BUMPER: Winning Customer Trust: Dealing with Culture and Bias

It’s also important to understand that when dealing with different ethnic groups, different social background, where is the level of trust or mistrust coming from and indeed understand how this could be ameliorated at some level.

For example, we have evidence that shows that people tend to trust more people that look much more like them. So, diversity in facing customers could be an important mechanism to generate trust.

If we have that financial institutions are too homogeneous and they don’t reflect the demographic of their potential customers, it’s hard somehow to have customers relate to the specific experience.

But generally speaking, evidence shows that lack of trust indeed makes it really, really hard for some customers to walk into financial institutions.

And so, dealing with this reality and understanding the different reasons why people may or may not trust is a very important aspect of every customer interaction in the financial service.

We need to make sure that we unbias our customer force to make sure that they don’t bias themselves to favor some specific people.

But we also know that our customers, they have biases, and they tend to trust less people that look very different.

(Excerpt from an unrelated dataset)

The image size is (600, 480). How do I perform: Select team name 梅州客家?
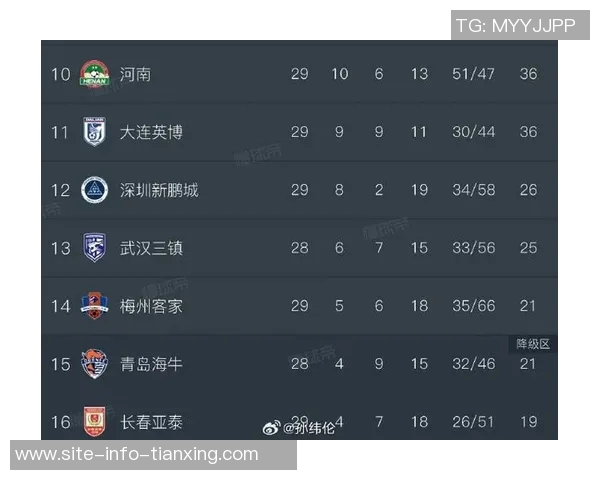tap(151, 306)
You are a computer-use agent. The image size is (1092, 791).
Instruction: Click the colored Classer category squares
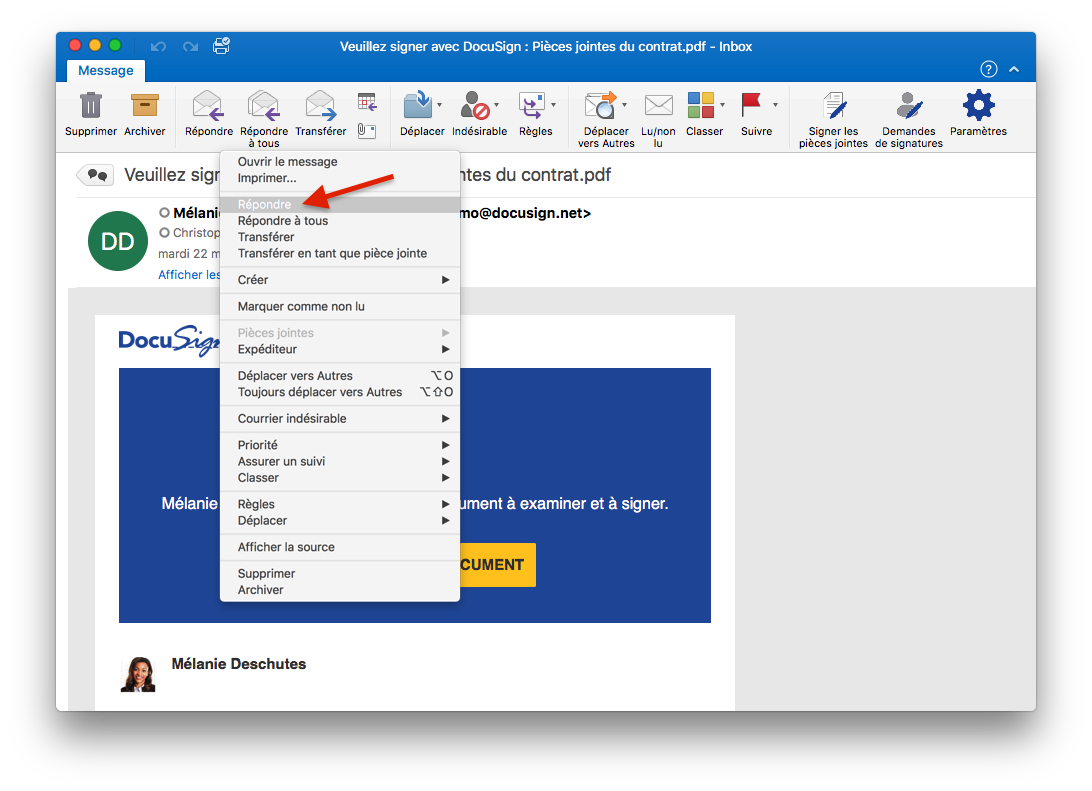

For example, a big debate among executives nowadays has been to the extent to which, given the fact that women are one of the largest buyers in the US nowadays of insurance products, why our customer force doesn’t mimic that, given the fact that they’re going to be the recipient of effort to convince them to buy some of this product.

Given the fact that women are among majority buyers of insurance, the question is whether a customer force that is more balanced and reflects this demographic should really be a conscious decision on the side of executives.

Similarly, think about the ethnic changing demographic of the customer base—to what extent corporate America should reflect that in order to, A, be able to understand better the needs of this group, and B, in order to really inspire a level of trust and confidence in the financial institution that we know is fundamental for a good relationship to start.